A Simple Guide to Making New Friends

“Blessed are those who have the gift of making friends, for it is one of God's best gifts. It involves many things, but above all, the power of going out of one's self, and appreciating whatever is noble and loving in another.” ~Thomas Hughes

Our old friends are like comfortable blue jeans. They are worn in, reliable, non-binding, cozy, patched in places, but still a perfect fit. We've had them so long, they are like second skin.

Old friendships are worth tending, nurturing and growing because these are the people who love us and see the best in us in spite of our flaws. Over the course of a lifetime, you may have a handful of really deep and intimate friendships. Sometimes these few friendships are enough. They are so comfortable that the idea of making new friends seems unnecessary — and even a little intimidating.

Why is it worthwhile to expand your circle of friends and reach out to new people? There are several reasons:

  • Although no one can replace old and dear friends, new people in your life can open new possibilities for you intellectually, professionally, physically and spiritually. New people in your life expose you to new ideas, hobbies, interests, perspectives, and opportunities.
  • New friends allow you to tap in to areas of yourself that are dormant or yet to be discovered. I recently became a member of a blogging club, and I have learned so much about myself, my untapped abilities, and new career possibilities. Plus, I have new friends all over the world who have invited me for a visit!
  • New friends broaden your sphere of influence. Do you have something valuable to offer the world? It doesn't have to be a great idea or service or product.  Even the smallest acts of kindness, love and generosity shared with another has a ripple effect on the world. There is no better place to start this ripple than with a friend.

**Given material**

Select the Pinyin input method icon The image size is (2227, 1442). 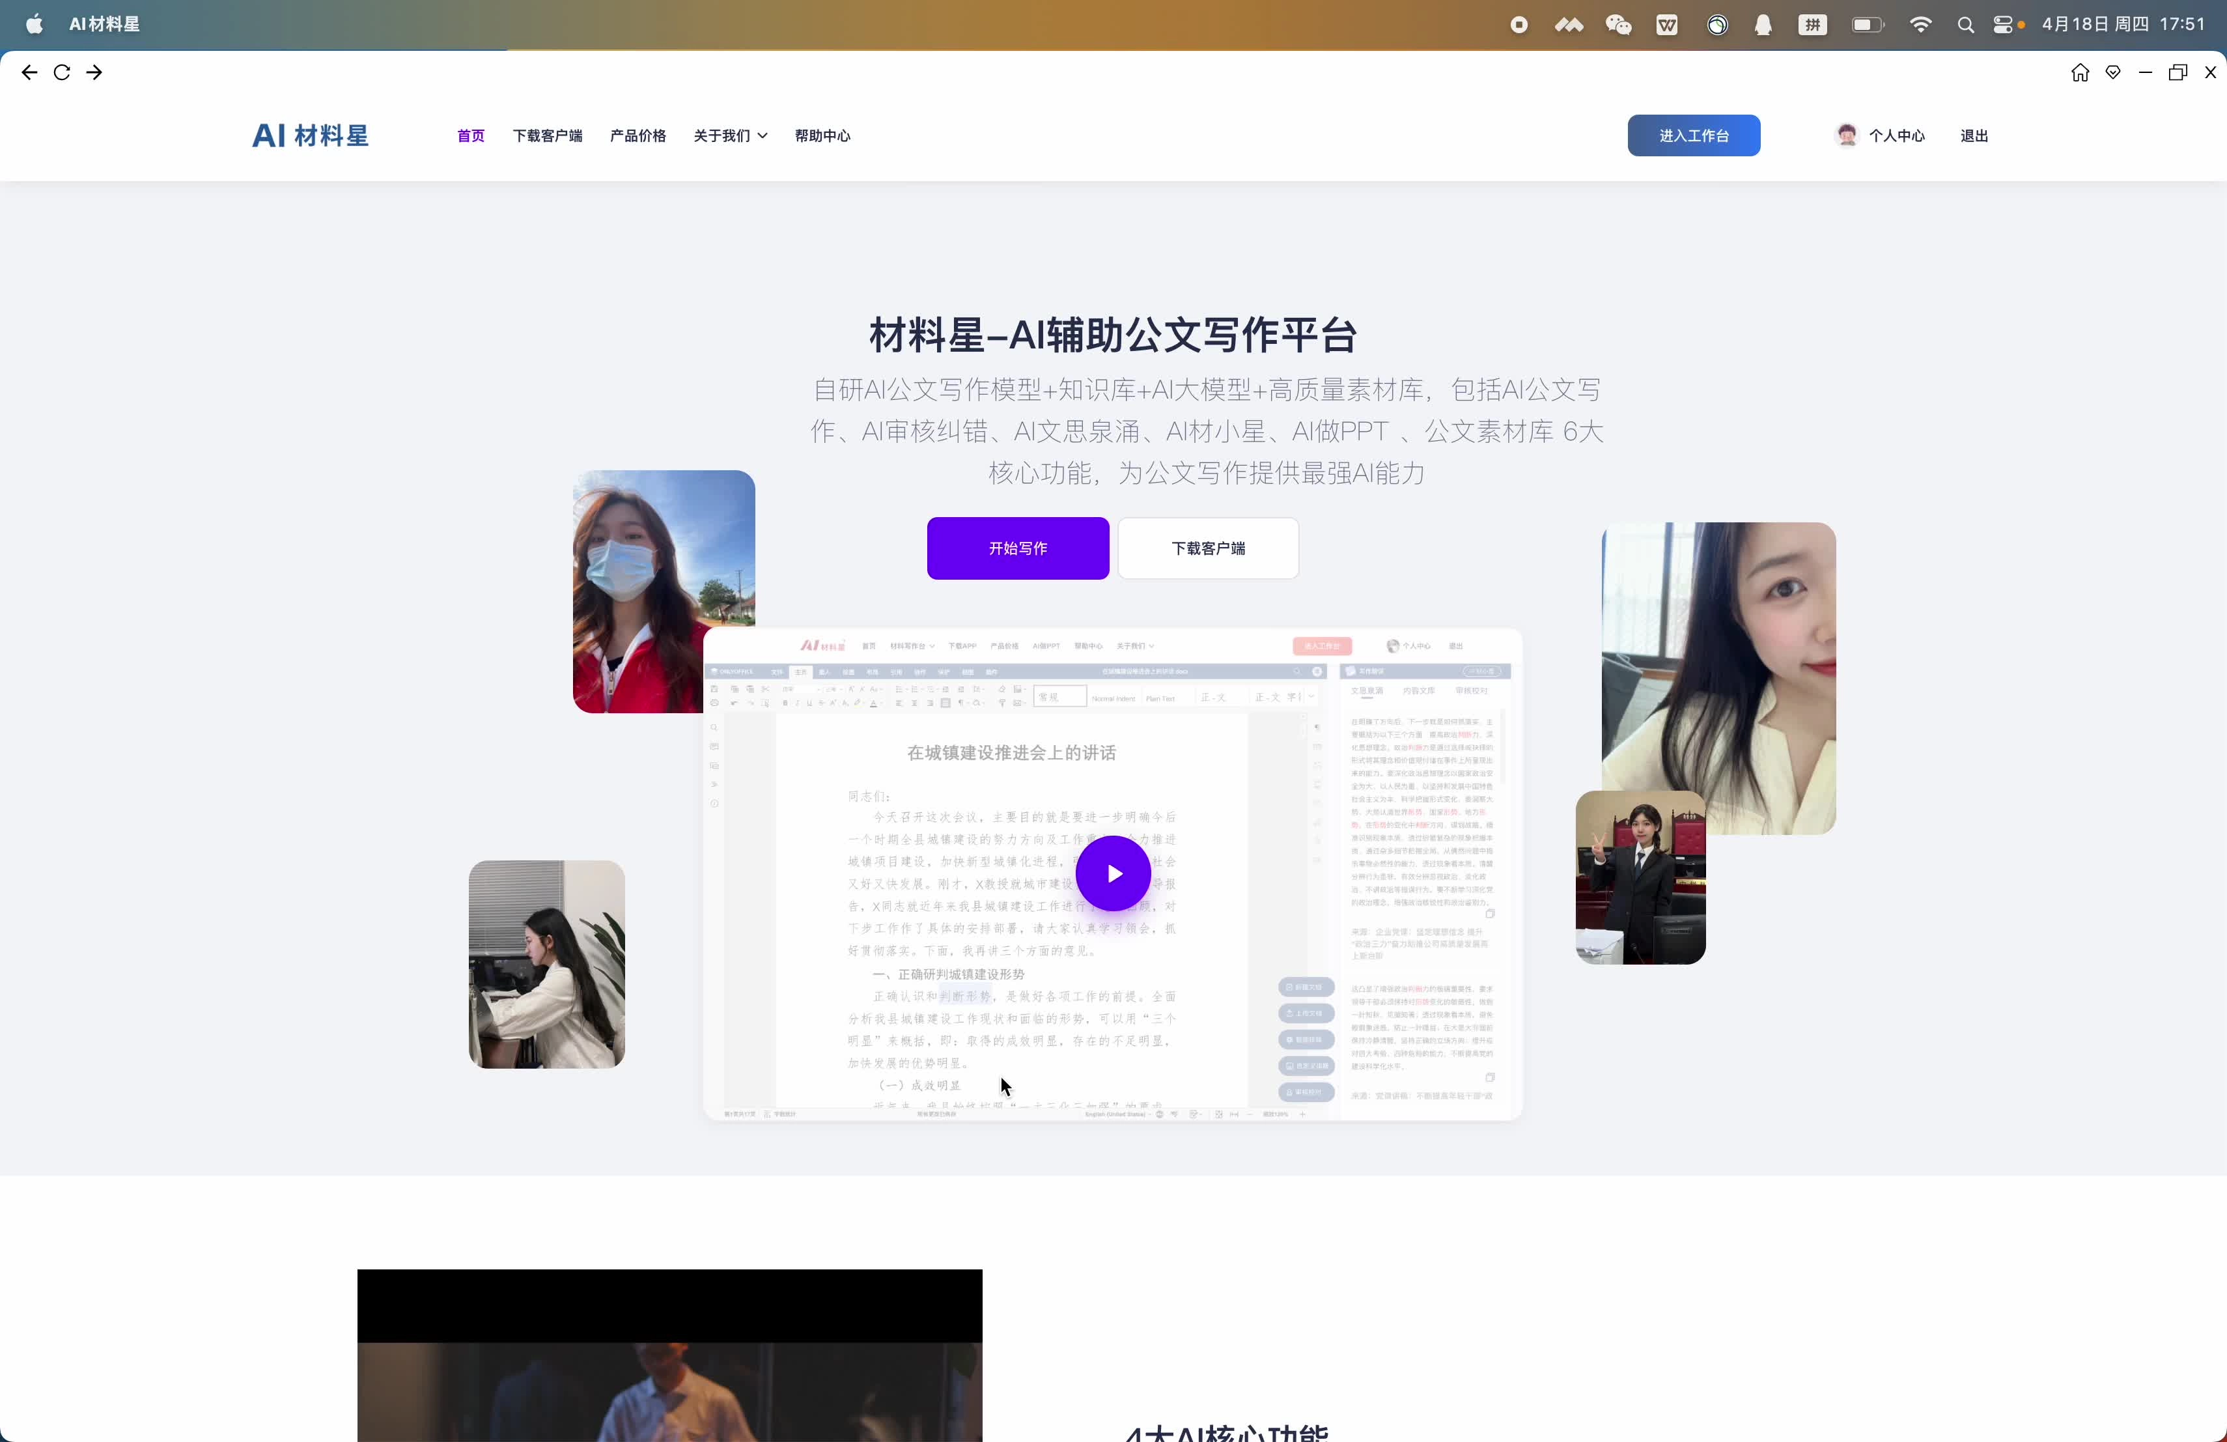1812,24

**Instructions**
- a) Answer these questions about the friendship guide:
(i) What does the friendship guide compare old friends to?
(ii) What kind of club did the writer recently join?
(iii) According to the friendship guide, what has a ripple effect on the world?
- b) Copy the friendship guide starting with "Our old friends" and going on through "a little intimidating.", but swap "blue jeans" for "wool sweaters".

**The replies**
- a)
(i) Comfortable blue jeans.
(ii) A blogging club.
(iii) Even the smallest acts of kindness, love and generosity shared with another.

- b)
Our old friends are like comfortable wool sweaters. They are worn in, reliable, non-binding, cozy, patched in places, but still a perfect fit. We've had them so long, they are like second skin.

Old friendships are worth tending, nurturing and growing because these are the people who love us and see the best in us in spite of our flaws. Over the course of a lifetime, you may have a handful of really deep and intimate friendships. Sometimes these few friendships are enough. They are so comfortable that the idea of making new friends seems unnecessary — and even a little intimidating.